**** TEXTO FORNECIDO

"Tira a gravata, pá!"
domingo, fevereiro 05, 2006
O cantor Vitorino, lançou um triplo cd, reunindo temas de trinta anos de canções populares.
Vitorino, tal como outros cantautores portugueses dos anos setenta, prè e pós revolução, definham actualmente na consideração do público que ouve, escuta e não pára para comprar a música que fizeram, digna do melhor que culturalmente temos e somos.
Quem folhear as revistas musicais pré abrilistas, como a Mundo da Canção não lhe topa o nome, e não admira: o seu primeiro disco, Semear salsa ao reguinho, data do período de brasa de 1975.
Vitorino, como, aliás, quase todos os cantores de intervenção da década setentista, alinharam em posições que à falta de melhor designação se poderiam classificar de extrema esquerda.
José Mário Branco, José Afonso, Fausto, Sérgio Godinho, Luís Cília, Adriano Correia de Oliveira, Francisco Fanhais, José Jorge Letria, Manuel Freire, são autores e cantores dos mais belos discos de canções cantadas e publicadas em português.

********

INSTRUÇÃO DE TRABALHO 1 →
Responda às perguntas com base no texto sobre Vitorino:
(a) O que lançou o cantor Vitorino?
(b) Qual foi o primeiro disco de Vitorino e de que ano é?
(c) Que revista musical pré-abrilista é mencionada?
INSTRUÇÃO DE TRABALHO 2 → Copie do texto sobre Vitorino, sem alterações, o trecho que começa nas palavras "domingo, fevereiro 05, 2006" e termina depois das palavras "temos e somos.".
INSTRUÇÃO DE TRABALHO 3 → Escreva a continuação do texto sobre Vitorino, a partir do ponto em que termina.

**** INFORMAÇÃO FORNECIDA

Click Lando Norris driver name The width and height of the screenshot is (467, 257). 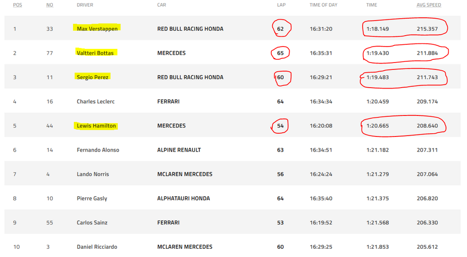click(x=93, y=174)
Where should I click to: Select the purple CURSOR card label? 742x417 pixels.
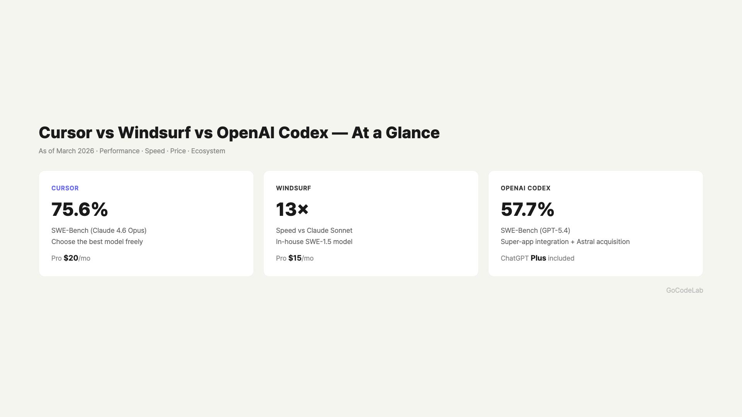65,188

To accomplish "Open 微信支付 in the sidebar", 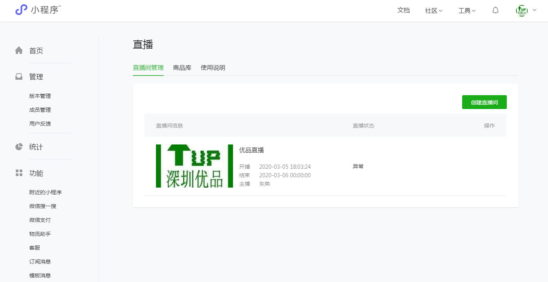I will tap(40, 220).
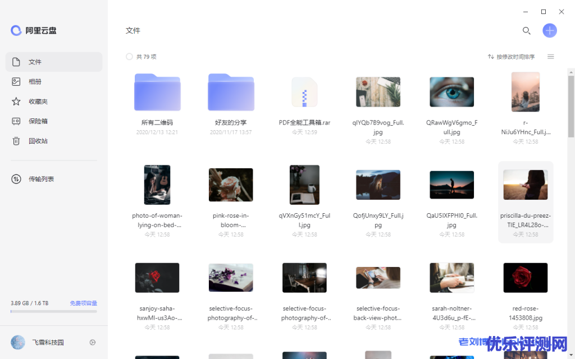575x359 pixels.
Task: Expand account menu arrow beside 飞雪科技园
Action: coord(93,342)
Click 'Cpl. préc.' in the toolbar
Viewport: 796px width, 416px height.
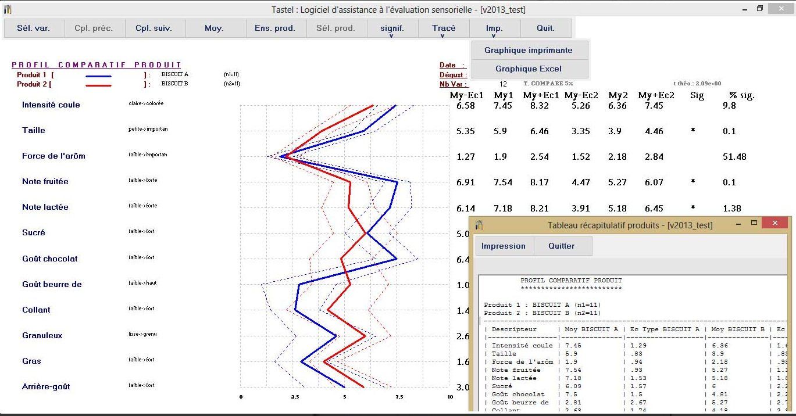tap(94, 28)
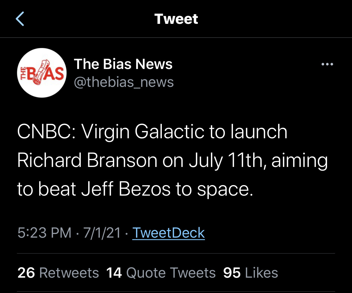Tap the back arrow to leave tweet
Viewport: 352px width, 293px height.
coord(20,19)
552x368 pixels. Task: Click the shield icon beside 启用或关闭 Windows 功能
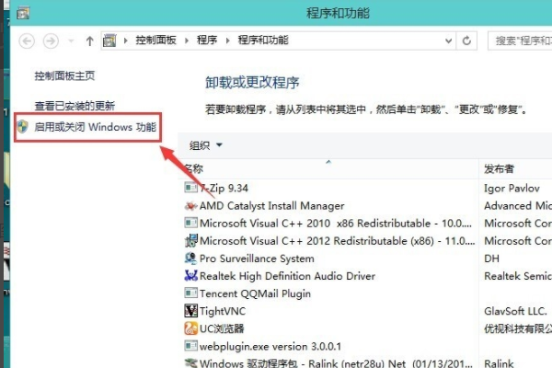coord(24,126)
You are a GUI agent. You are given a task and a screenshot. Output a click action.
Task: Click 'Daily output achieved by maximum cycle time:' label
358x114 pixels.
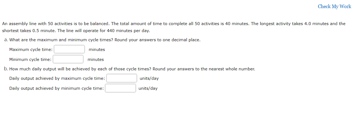point(57,78)
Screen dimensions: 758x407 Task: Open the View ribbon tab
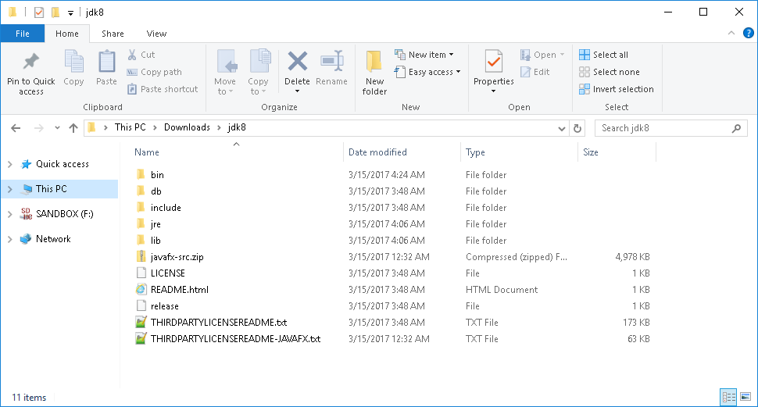pos(156,34)
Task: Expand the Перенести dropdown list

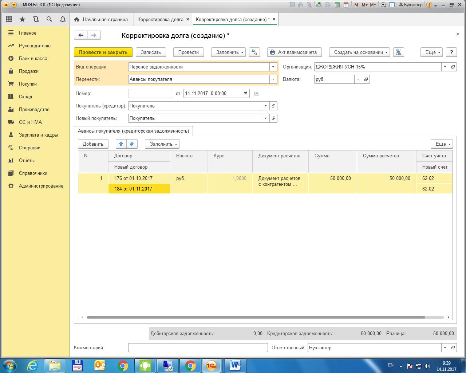Action: click(x=273, y=79)
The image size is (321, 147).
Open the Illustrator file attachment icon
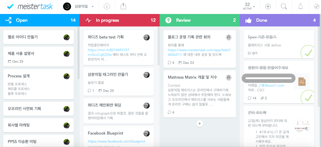click(302, 81)
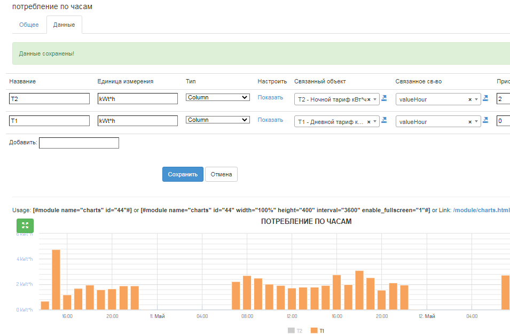Click link icon next to T2 linked object

pos(384,98)
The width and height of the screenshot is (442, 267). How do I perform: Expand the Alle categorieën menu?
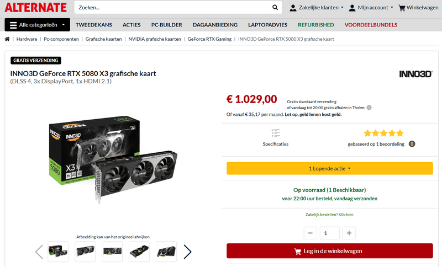(x=38, y=25)
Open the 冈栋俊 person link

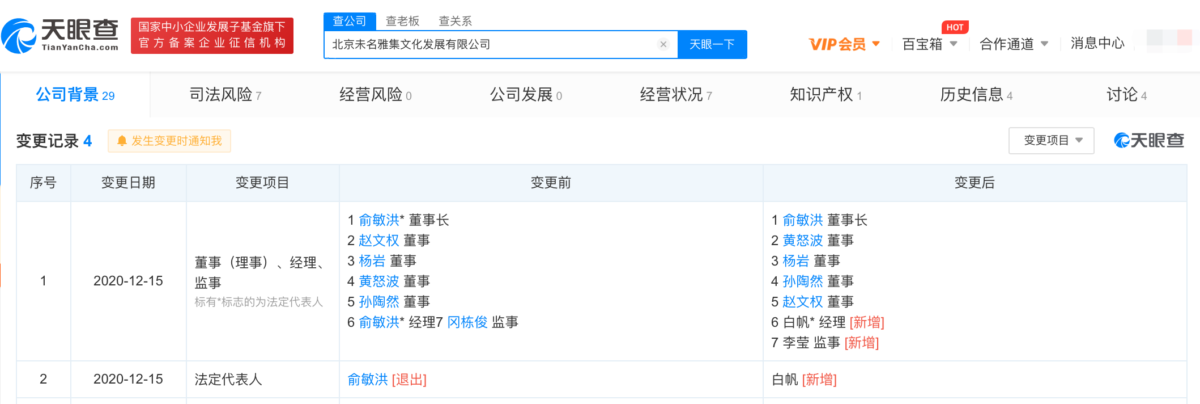click(x=467, y=322)
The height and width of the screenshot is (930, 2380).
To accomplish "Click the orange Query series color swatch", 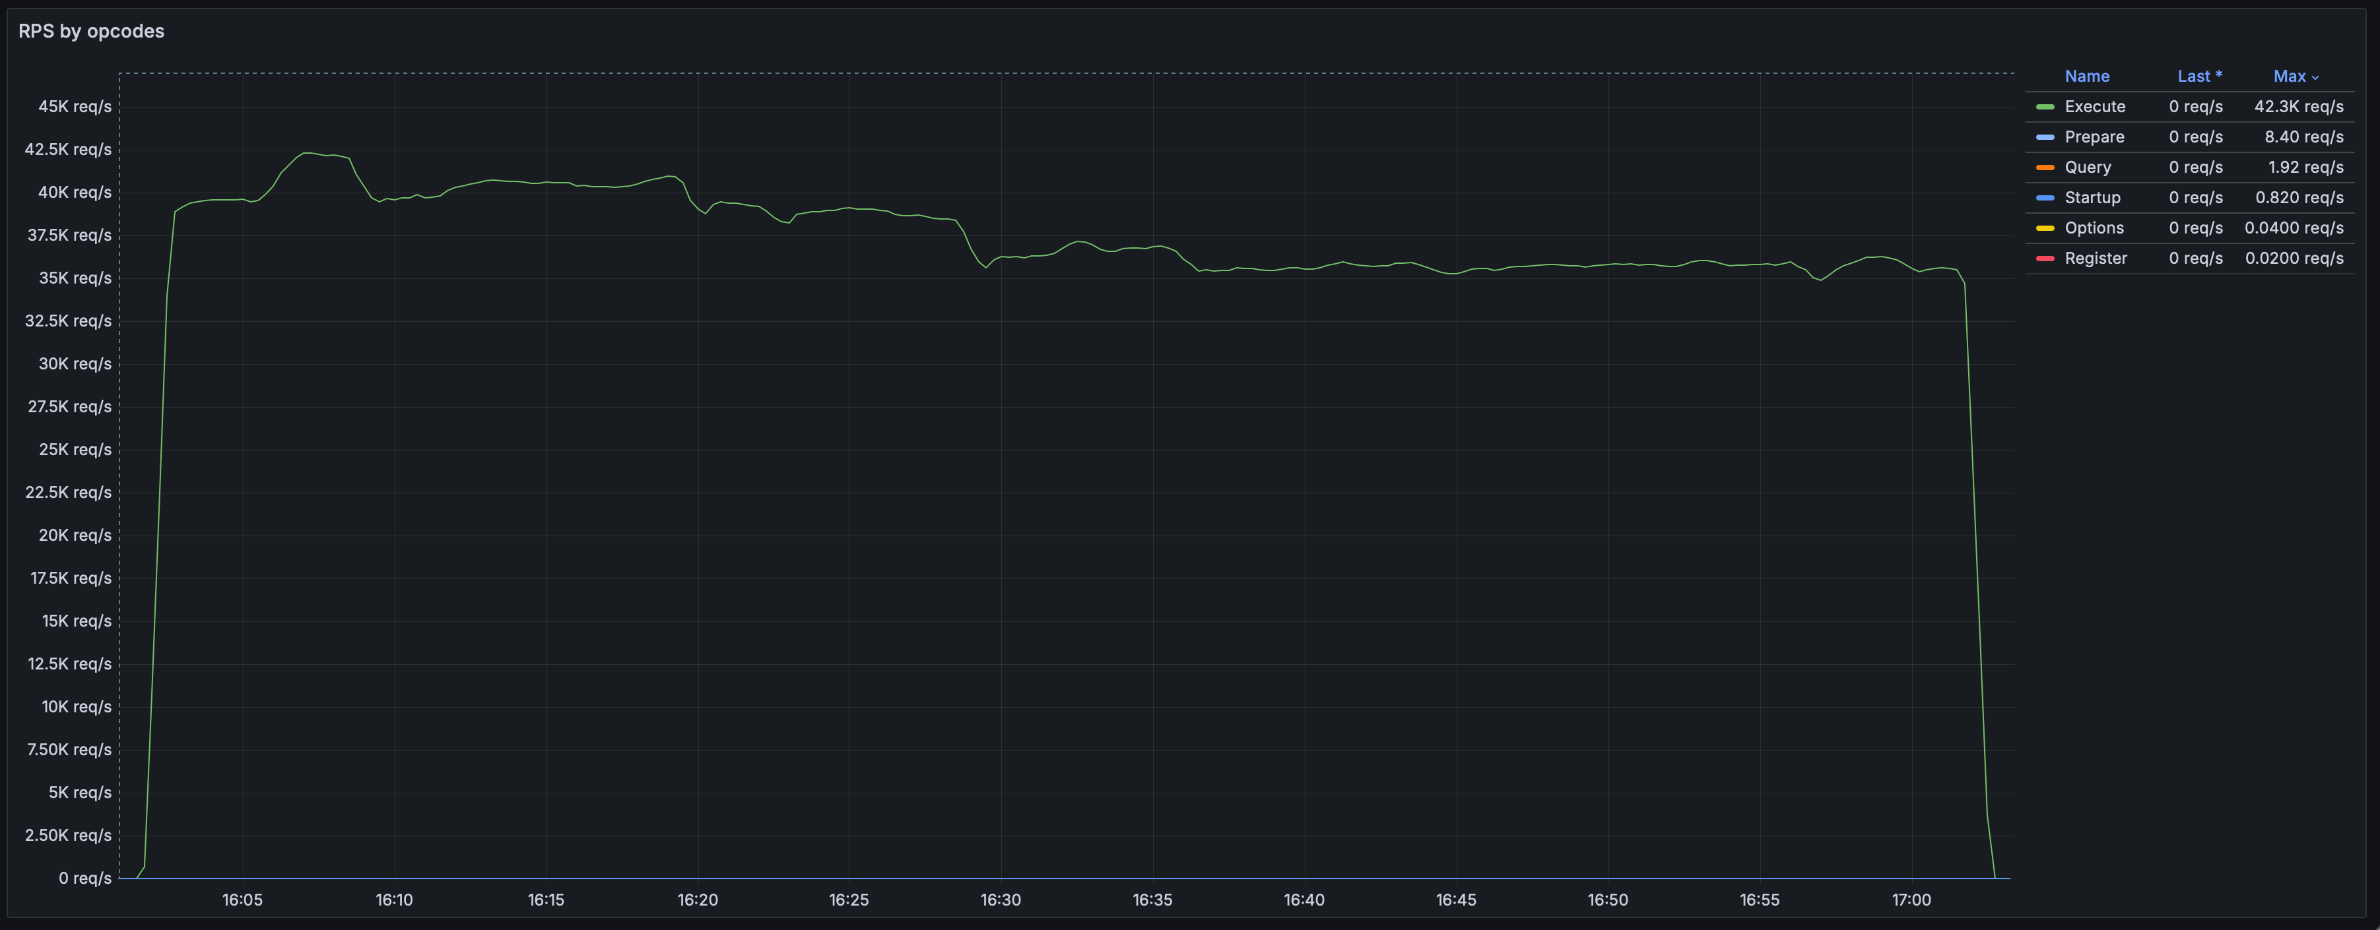I will pos(2045,168).
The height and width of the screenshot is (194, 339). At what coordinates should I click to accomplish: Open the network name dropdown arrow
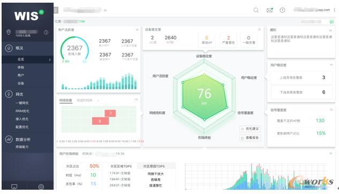click(105, 10)
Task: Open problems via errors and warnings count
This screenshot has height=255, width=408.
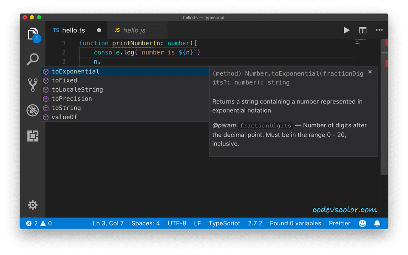Action: click(39, 223)
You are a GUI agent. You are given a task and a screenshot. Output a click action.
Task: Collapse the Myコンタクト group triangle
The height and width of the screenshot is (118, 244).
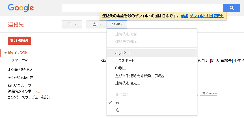pos(5,53)
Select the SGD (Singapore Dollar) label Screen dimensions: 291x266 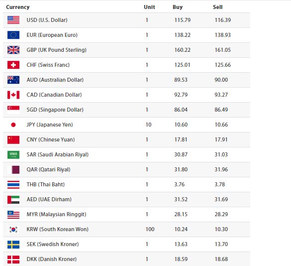click(55, 110)
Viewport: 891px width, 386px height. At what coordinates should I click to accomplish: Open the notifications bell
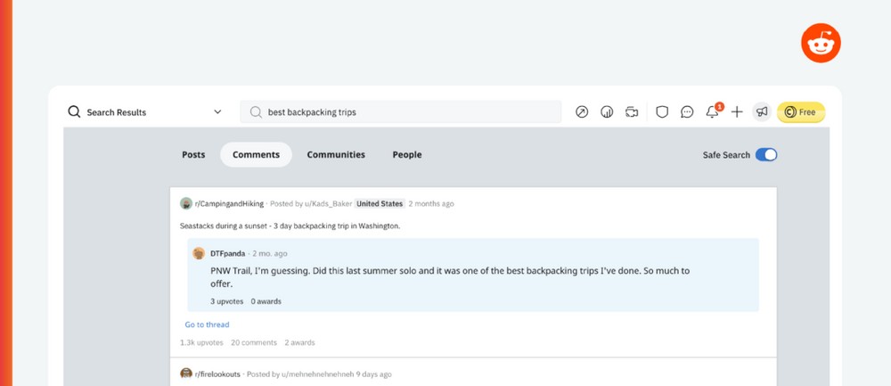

********

RESPOSTA ESPERADA 1 →
(a) Um triplo CD, que reúne temas de trinta anos de canções populares.
(b) Semear salsa ao reguinho, de 1975.
(c) A Mundo da Canção.

RESPOSTA ESPERADA 2 →
domingo, fevereiro 05, 2006
O cantor Vitorino, lançou um triplo cd, reunindo temas de trinta anos de canções populares.
Vitorino, tal como outros cantautores portugueses dos anos setenta, prè e pós revolução, definham actualmente na consideração do público que ouve, escuta e não pára para comprar a música que fizeram, digna do melhor que culturalmente temos e somos.

RESPOSTA ESPERADA 3 →
Os textos, poemas e poesias que enformaram as músicas, de raiz tradicional e popular, em muitos casos reivindicam protestos, abertos ou camuflados em simbologias e eufemismos.
Em 1974, acabaram as barreiras censórias e José Afonso pôde cantar uma Chula da Póvoa em que se ouvia: “ó meu Portugal formoso! Berço de latifundiários. Onde um primeiro ministro, já manda à merda os operários.” , num disco com algumas composições musicalmente geniais como “ Os índios de meia praia” ou “O homem da gaita”. Num outro, intitulado “Enquanto há força”, que contém pérolas irrepetíveis da música popular portuguesa, como são quase todas as composições com destaque para o título tema, “Tinha uma sala mal iluminada”, “Um Homem novo veio da Mata” e “Ali está o rio”, pode ouvir-se: “ A palavra socialismo, como está hoje mudada: de colarinhso à sueca, sempre muito aperaltada.” E ainda: “ De caciques e de bufos, mandei fazer um sacrário; para pôr no travesseiro de um cura reaccionário”.
Estas belezas semânticas, nada perderam da força evocativa que tinham, para os cultores actuais da esquerda romântica, reunidos num BE ou num outro movimento de repescagem de ilusões à volta de um Manuel Alegre, por exemplo.
Quem alguma vez sentiu o apelo de um PREC, parece-me bem que jamais desistiu de uma retoma idealista que lhe repusesse os sonhos de amanhãs a cantar.
Foi exactamente isso que disse Vitorino num programa de rádio, no último Sábado pela manhã.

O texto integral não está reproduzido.